Да, генерал моложе его на двадцать лет с небольшим; и что с того? В дружбе, равно и в любви, нет меры годам…
Рубан въехал в услужливо распахнутые ворота; у. крыльца спешился, бросил поводья конюху и взбежал по мраморным ступеням.
В гостиной чуть задержался - пройти ли к кабинету или подождать, пока мажордом вызовет; решив не дожидаться - почти по-свойски, - подошел к резной двери и троекратно постучал.
Постучал, не зная, что с этого мгновения начинается самая нелегкая часть в его бурной, но в сущности пока прямой, как штык, судьбе.
ГЛАВА 7
Дмитрий Кобцевич опустил голову на руль и замер. Очень долго, быть может, всю предыдущую жизнь он пробегал, проскакивал мимо действительной - если она и в самом деле существует такая, действительная, - оценки своих поступков. С годами, с опытом, с расширением кругозора стало понятно, что правда - не одна, что есть несколько систем взглядов, по которым один и тот же поступок оказывается подвигом или преступлением, обыденностью или чрезвычайностью, жертвой или предательством. Один и тот же. Было время, когда истиной в последней инстанции казался марксистский (или тот, который скрывался под названием марксистский) подход. Кто не с нами, тот против нас. Общее больше личного. Наше дело правое, победителей не судят. И так далее. И в этой системе жить можно было просто и легко.
Вступить в комсомол, потому что ты - как все, ты веришь и хочешь, чтобы наступило светлое будущее, когда все поровну, а значит, по справедливости. Искренне возмущаешься на собрании, когда выясняется, что в коллективе есть неправильно понимающие, которые поступают, исходя из своекорыстных интересов и ложных идеалов.
На какой-нибудь районной конференции не выдерживаешь тягомотины пережевывания одних и тех же слов, срываешься с места, режешь если не всю правду, то во всяком случае все, что успел заметить несовпадающего между словами и делами - и оказываешься членом пленума, а чуть позже - освобожденным секретарем. За принципиальность платят, и этой самой принципиальности еще и не требуют.

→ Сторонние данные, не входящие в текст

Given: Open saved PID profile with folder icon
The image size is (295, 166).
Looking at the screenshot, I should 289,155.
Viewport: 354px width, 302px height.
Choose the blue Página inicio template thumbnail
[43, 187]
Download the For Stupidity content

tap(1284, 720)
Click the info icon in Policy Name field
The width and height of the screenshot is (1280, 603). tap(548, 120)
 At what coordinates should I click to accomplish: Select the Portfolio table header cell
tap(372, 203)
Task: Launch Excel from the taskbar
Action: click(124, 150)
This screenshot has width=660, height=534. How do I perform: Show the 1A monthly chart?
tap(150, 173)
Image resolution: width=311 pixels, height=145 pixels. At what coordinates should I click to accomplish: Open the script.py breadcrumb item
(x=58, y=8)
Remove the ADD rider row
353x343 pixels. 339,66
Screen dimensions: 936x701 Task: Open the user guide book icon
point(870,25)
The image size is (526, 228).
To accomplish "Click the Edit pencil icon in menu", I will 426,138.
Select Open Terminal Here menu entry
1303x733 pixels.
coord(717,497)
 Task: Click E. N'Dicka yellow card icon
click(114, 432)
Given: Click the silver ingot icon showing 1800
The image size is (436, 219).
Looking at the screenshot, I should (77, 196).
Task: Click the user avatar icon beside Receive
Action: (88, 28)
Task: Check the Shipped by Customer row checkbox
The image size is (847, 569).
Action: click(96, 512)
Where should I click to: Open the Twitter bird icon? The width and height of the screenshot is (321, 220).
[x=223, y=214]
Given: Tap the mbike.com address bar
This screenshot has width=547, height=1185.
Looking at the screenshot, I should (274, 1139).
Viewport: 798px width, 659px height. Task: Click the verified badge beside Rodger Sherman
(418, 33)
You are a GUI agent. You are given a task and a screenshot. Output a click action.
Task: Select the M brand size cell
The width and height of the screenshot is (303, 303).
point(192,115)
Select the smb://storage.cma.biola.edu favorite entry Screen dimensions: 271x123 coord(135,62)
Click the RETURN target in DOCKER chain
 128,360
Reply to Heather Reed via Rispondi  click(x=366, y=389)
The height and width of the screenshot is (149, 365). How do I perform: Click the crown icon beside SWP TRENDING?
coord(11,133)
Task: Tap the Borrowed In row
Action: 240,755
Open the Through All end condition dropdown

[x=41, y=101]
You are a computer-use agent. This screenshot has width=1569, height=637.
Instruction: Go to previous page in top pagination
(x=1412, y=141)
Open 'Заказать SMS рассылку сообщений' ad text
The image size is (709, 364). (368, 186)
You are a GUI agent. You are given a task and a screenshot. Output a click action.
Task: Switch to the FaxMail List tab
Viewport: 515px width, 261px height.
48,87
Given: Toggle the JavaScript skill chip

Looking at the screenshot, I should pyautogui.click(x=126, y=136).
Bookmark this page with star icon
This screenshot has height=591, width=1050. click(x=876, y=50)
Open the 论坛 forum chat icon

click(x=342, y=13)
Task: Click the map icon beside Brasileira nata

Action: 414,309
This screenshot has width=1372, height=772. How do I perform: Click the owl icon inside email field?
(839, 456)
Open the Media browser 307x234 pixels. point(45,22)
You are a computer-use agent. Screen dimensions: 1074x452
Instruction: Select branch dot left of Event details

И скоро сам начинаешь и радоваться тому, что твое житейское начинает получаться как бы само собою, и тосковать, что искренние твои порывы и устремления вязнут и глохнут, что никто не спорит и не противоречит, но дело происходит по иным законам, почти ничего не сдвигается, только в заоблачной выси, осиянной буквами "ЦК", громыхает и произносится нечто по-прежнему эпохальное… Но задевающее и тебя, и окружение едва ли больше, чем гроза по телевизору.
Потом однажды тебя вызывают в кабинет к Первому, и парочка незнакомых, подтянутых, очень доброжелательных товарищей начинает перебирать славные вехи твоей биографии, внушая исподволь, но настойчиво, что с такими данными можно послужить по-настоящему делу партии (а заодно и решить ряд личных проблем), и сделать это можно только в рядах славных органов госбезопасности.
И Первый подтверждает, что да, сложилось такое мнение, что на укрепление важнейшего инструмента социалистического государства надо рекомендовать именно тебя, как самого достойного.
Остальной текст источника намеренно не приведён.